▼▼▼

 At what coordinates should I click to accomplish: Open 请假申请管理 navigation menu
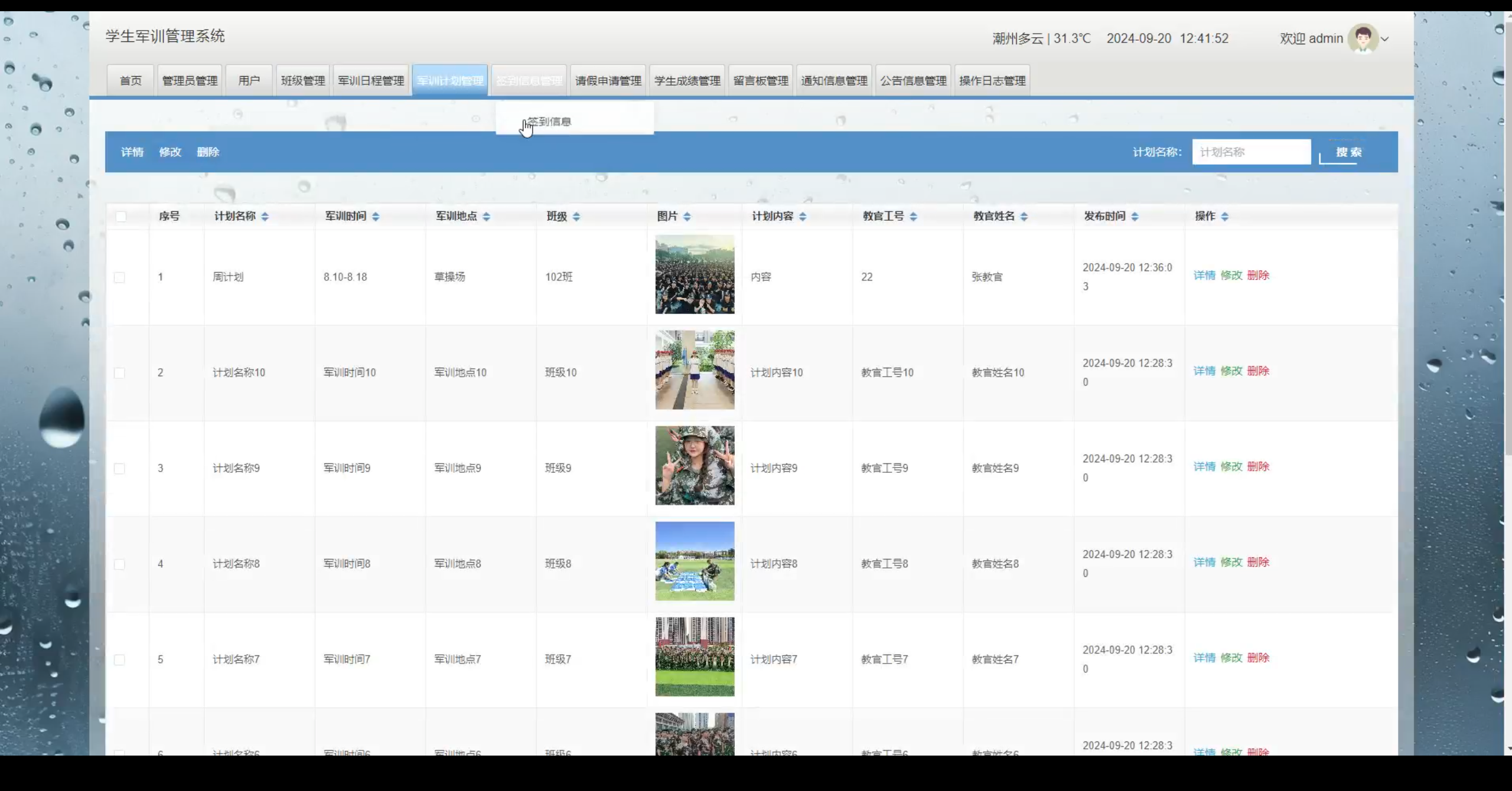(x=608, y=81)
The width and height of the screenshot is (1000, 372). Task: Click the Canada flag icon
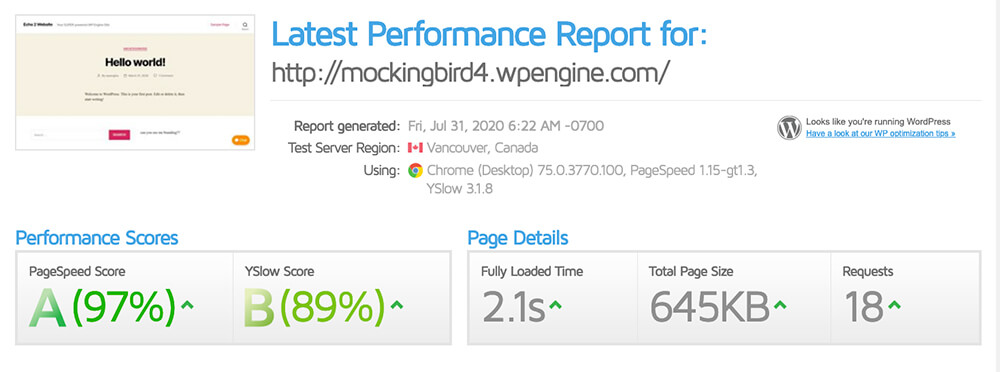415,148
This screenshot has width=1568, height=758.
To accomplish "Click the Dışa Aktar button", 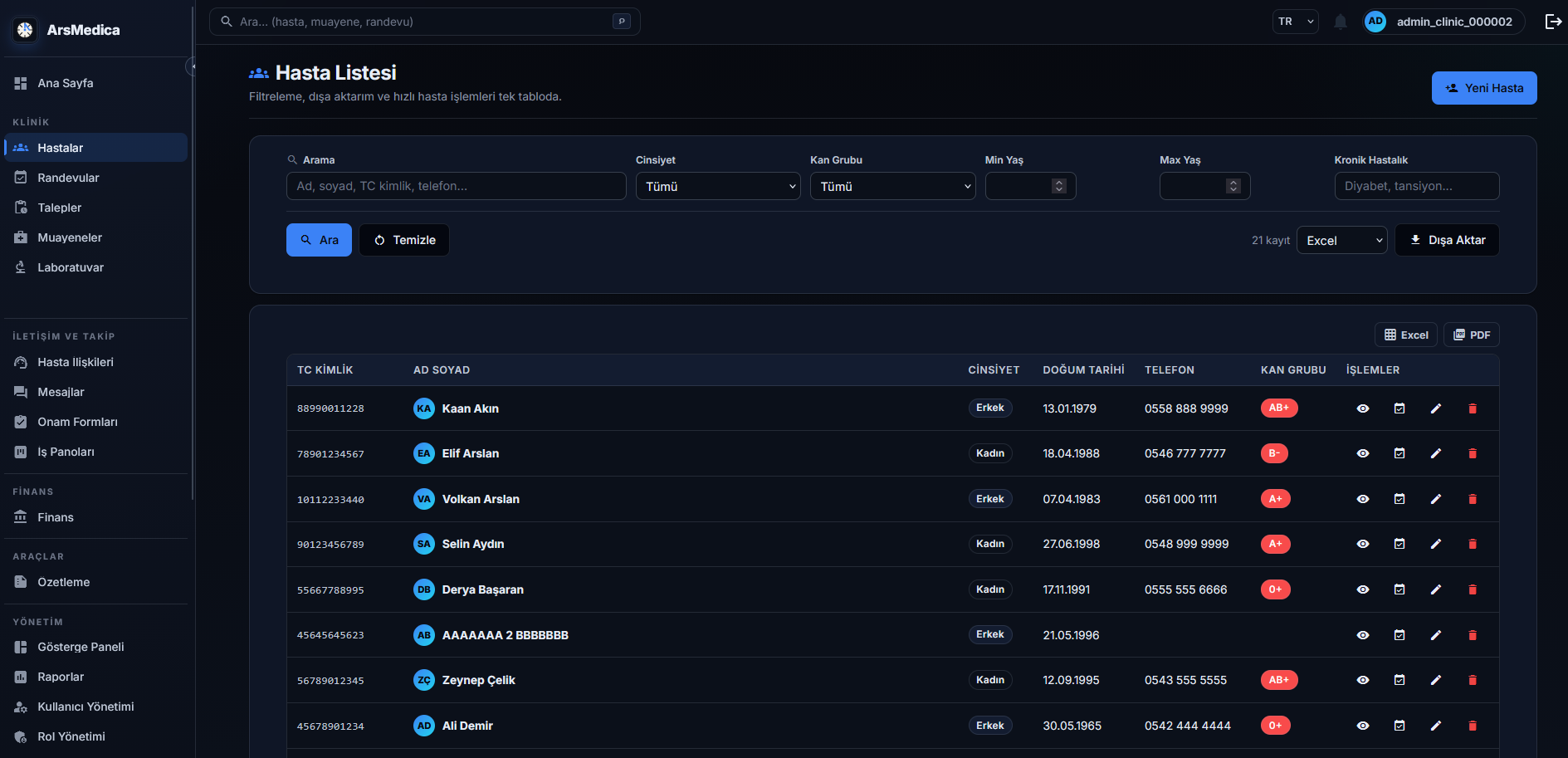I will (1447, 240).
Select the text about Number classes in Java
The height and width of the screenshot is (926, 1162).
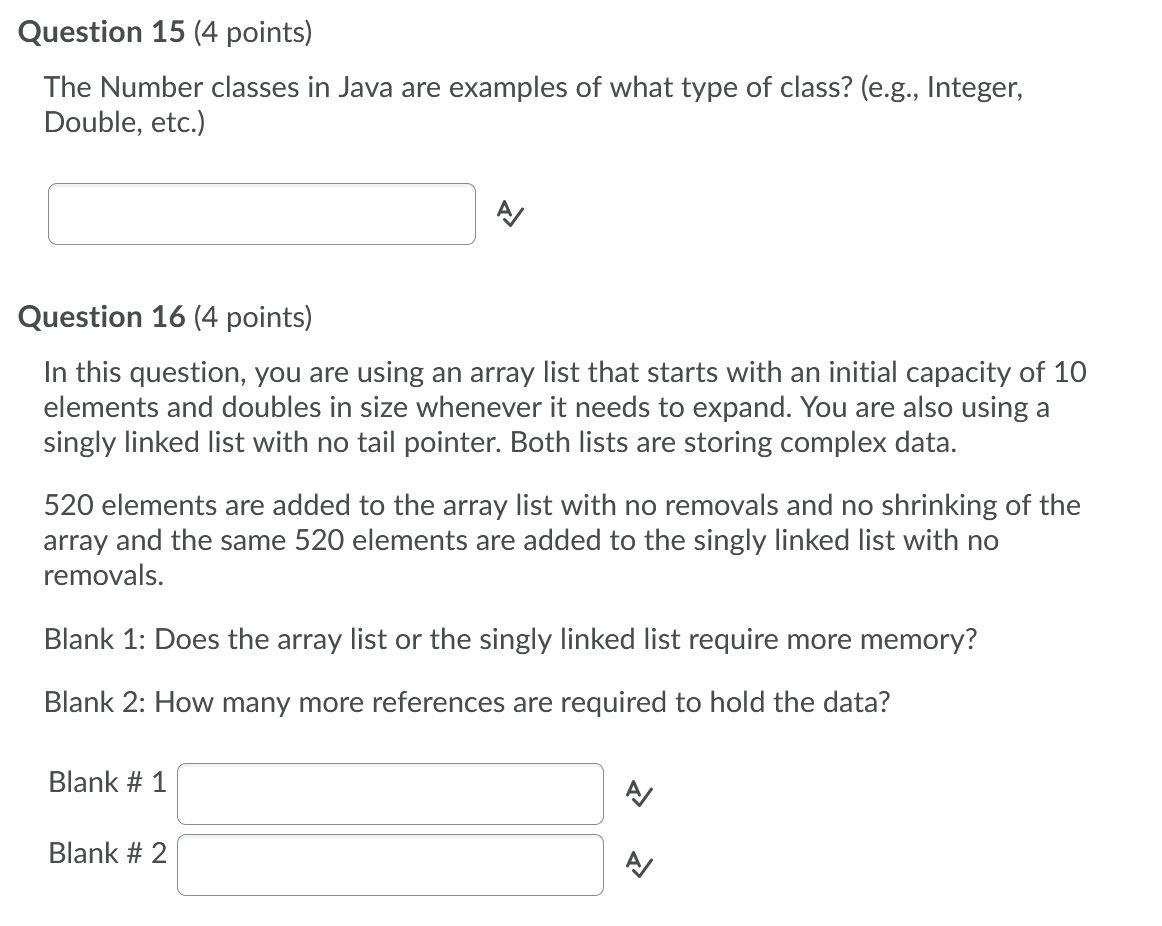pyautogui.click(x=533, y=105)
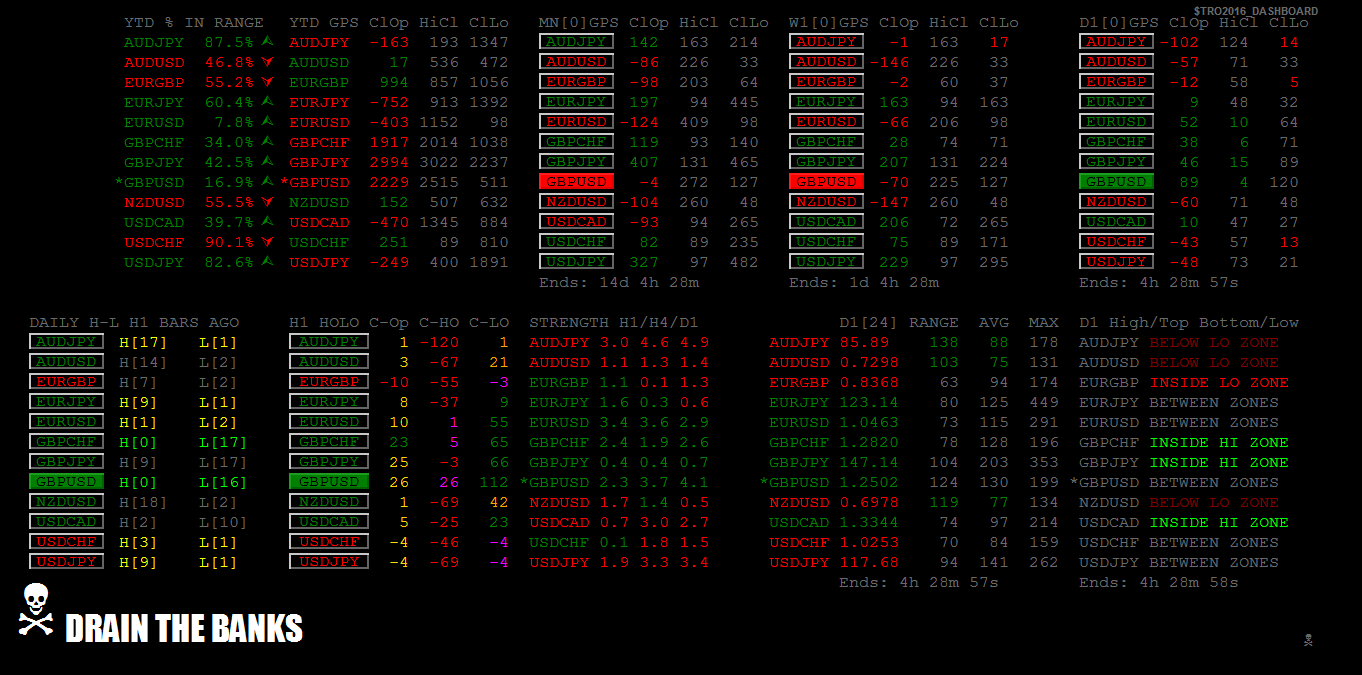Click the D1 High/Top Bottom/Low header
Image resolution: width=1362 pixels, height=675 pixels.
pyautogui.click(x=1189, y=322)
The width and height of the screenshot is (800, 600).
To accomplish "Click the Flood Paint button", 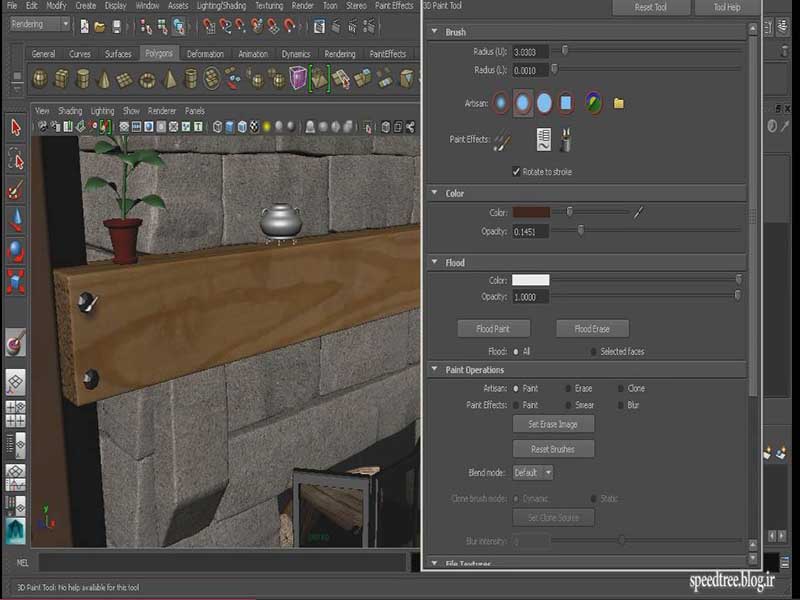I will tap(492, 328).
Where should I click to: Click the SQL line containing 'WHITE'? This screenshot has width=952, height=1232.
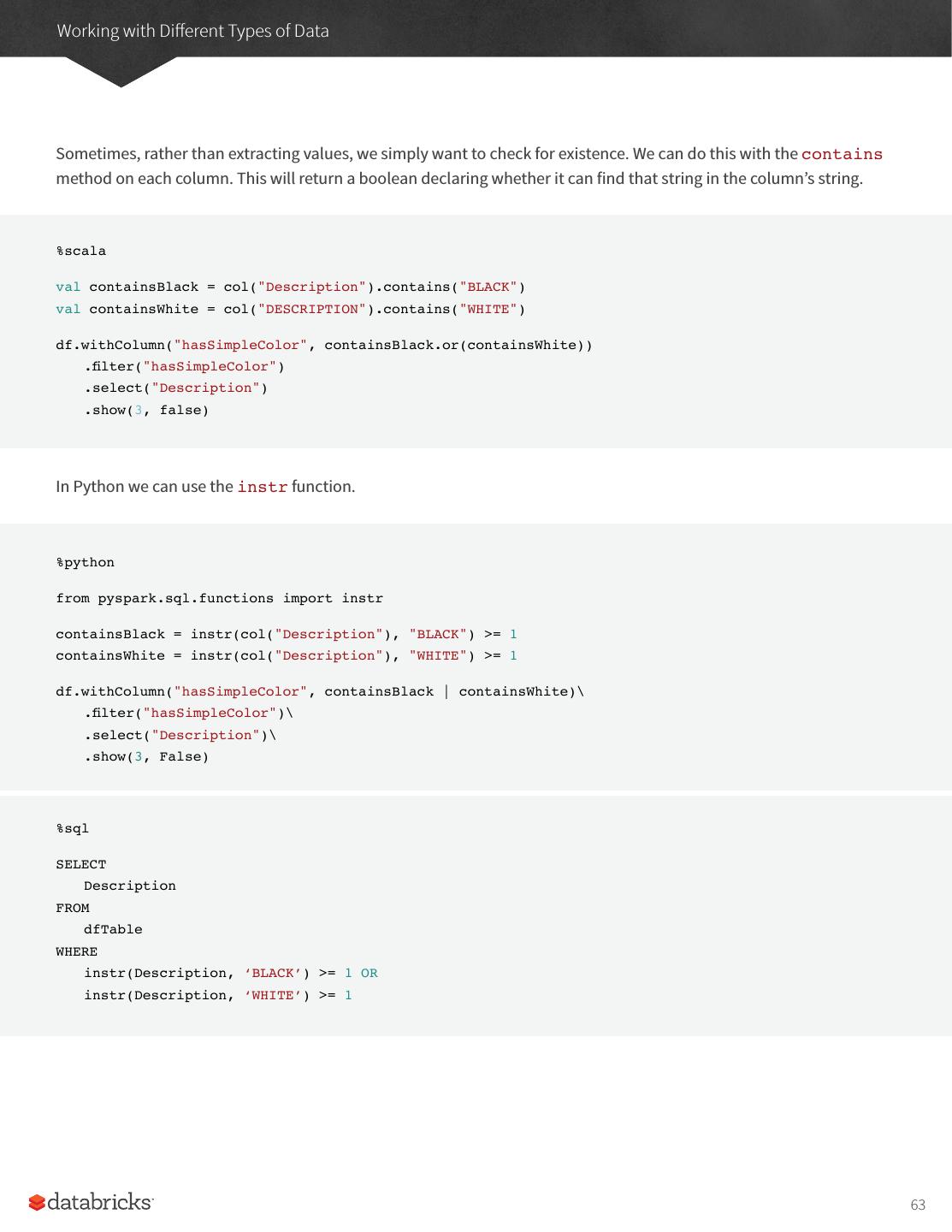(x=217, y=995)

▲▲▲

● PROBLEM
Swap "Number classes" for "Wrapper classes" in everything from the line containing "Select the text about Number classes in Java" down to the line containing "pyautogui.click(x=1189, y=322)", changing nothing else. Return only those lines, leaving out the pictures.

● SOLUTION FOR THIS TASK
Select the text about Wrapper classes in Java
The height and width of the screenshot is (926, 1162).
pyautogui.click(x=533, y=105)
Click the D1 High/Top Bottom/Low header
Image resolution: width=1362 pixels, height=675 pixels.
pyautogui.click(x=1189, y=322)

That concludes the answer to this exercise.